Rydberg-Induced Solitons: Three-Dimensional Self-Trapping of Matter Waves

We propose a scheme for the creation of stable three-dimensional bright solitons in Bose-Einstein condensates, i.e., the matter-wave analog of so-called spatiotemporal “light bullets.” Off-resonant dressing to Rydberg $nD$ states is shown to provide nonlocal attractive interactions, leading to self-trapping of mesoscopic atomic clouds by a collective excitation of a Rydberg atom pair. We present detailed potential calculations and demonstrate the existence of stable solitons under realistic experimental conditions by means of numerical simulations.

Figure 1

(a) Simplified level scheme of the considered Rydberg-dressing approach. The off-resonant coupling of condensed ground state ($|g⟩$) atoms to strongly interacting Rydberg states ($|e⟩$) gives rise to a stable bright soliton bound by a rim of a collective quantum excitation of a Rydberg atom pair, shown in (b). Depicted is a numerically obtained soliton formed by dressing a Rb condensate to $65D_{3/2}$ Rydberg states with a Rabi frequency $\Omega /2\pi =0.5\mathrm{MHz}$ and laser detuning $\Delta /2\pi =32\mathrm{MHz}$. Shown are half-maximum isodensity surfaces of the BEC (inner red sphere) and the Rydberg-pair density (outer blue shell), while the gray scale gives the interior density.

Figure 2

(a) Existence curves for stable (thick solid lines) and unstable (dotted lines) solitons for several $\eta =\gamma /\alpha$ and typical length scales of modulational instability (thin blue lines) (b) Corresponding parameter regions for self-trapping.
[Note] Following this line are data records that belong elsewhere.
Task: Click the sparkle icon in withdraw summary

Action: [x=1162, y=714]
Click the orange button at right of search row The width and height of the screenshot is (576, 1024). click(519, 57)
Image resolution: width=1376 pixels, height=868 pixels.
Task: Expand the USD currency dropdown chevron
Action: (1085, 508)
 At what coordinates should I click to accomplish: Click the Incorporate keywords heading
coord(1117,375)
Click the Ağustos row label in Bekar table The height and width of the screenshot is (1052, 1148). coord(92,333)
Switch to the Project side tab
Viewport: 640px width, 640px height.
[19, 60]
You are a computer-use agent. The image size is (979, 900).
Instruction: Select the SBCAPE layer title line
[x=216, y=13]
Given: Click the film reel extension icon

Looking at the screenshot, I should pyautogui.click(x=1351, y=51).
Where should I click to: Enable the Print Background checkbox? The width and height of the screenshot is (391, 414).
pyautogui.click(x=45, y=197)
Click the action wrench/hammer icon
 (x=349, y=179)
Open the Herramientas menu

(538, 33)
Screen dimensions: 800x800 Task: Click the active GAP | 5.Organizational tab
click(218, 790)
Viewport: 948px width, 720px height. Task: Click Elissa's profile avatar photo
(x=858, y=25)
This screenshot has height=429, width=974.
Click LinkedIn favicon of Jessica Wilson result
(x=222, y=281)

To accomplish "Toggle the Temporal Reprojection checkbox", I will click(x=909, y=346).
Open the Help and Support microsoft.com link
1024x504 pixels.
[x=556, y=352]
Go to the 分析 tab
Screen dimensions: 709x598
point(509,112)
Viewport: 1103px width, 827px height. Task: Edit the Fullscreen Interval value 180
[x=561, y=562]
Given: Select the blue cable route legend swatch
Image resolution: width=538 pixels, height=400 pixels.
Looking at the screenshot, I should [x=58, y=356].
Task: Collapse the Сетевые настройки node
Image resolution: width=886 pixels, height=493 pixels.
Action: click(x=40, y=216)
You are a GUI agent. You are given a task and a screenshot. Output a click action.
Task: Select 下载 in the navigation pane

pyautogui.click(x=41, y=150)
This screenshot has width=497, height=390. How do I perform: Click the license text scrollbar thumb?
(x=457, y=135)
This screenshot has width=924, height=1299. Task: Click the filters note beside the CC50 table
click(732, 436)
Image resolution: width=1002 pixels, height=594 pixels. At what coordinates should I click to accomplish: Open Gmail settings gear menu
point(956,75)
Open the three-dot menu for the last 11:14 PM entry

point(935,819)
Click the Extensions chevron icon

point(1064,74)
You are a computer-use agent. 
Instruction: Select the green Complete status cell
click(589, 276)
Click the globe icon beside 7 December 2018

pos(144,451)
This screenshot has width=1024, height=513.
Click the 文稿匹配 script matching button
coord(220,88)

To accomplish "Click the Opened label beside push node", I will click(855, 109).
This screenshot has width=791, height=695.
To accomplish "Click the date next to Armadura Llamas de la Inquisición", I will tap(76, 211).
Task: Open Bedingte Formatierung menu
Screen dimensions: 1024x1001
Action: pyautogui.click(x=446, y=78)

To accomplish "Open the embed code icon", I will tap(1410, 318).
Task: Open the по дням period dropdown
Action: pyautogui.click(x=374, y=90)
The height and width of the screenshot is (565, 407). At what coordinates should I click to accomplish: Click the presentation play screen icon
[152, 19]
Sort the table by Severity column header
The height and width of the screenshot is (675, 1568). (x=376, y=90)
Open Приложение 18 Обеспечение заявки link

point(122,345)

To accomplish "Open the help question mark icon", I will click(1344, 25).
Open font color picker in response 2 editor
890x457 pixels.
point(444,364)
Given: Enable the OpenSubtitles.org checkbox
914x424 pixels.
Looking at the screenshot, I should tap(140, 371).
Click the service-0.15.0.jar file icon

The dots show numerical results using the potential Eq. (5) for a Rb condensate with atom numbers $N=1000$, 3000, 4850.

Figure 3

(a) Two atom level scheme for dressing to $65D_{3/2}$ Rydberg states and Rydberg interactions $V_{\beta }^{\mathrm{Ryd}}(r)$. (b) Resulting single potential curve (${\tilde{m}}_J=3/2$) for $\vartheta =0$ according to Eq. (5). (c) Attractive and repulsive branches of interaction strengths $C_6^{(\beta )}$ vs $n$. For $n\ge 59$, all curves are attractive.

Figure 4

Effective ground-state potentials [(c),(d)] resulting from two-photon $n{D}_{3/2}$ state dressing [(a),(b)] to ${\tilde{m}}_J=3/2$ [(a),(c)] and ${\tilde{m}}_J=1/2$ [(b),(d)] Rydberg states, with a two-photon Rabi frequency $\Omega /2\pi =({\Omega }_1{\Omega }_2/2\delta )/2\pi =0.5\mathrm{MHz}$ and laser detuning $\Delta /2\pi =32\mathrm{MHz}$. The aspect ratio of the resulting soliton is shown in (e) as a function of $\Omega$ for ${\tilde{m}}_J=3/2$ (circles) and ${\tilde{m}}_J=1/2$ (squares). The insets in (e) show respective 3D soliton profiles [cf. Fig. 1b] for $\Omega /2\pi =0.3\mathrm{MHz}$ and 0.5 MHz.

Figure 5

Self-trapped condensate dynamics after instantaneous turn-on of the dressing lasers and sudden release from a harmonic trap (${\omega }_{\mathrm{tr}}=170\mathrm{Hz}$). The white lines give the width of a freely expanding BEC. $65D_{3/2}$ Rydberg states are coupled with $\Omega /2\pi =0.5\mathrm{MHz}$ and $\Delta /2\pi =32\mathrm{MHz}$.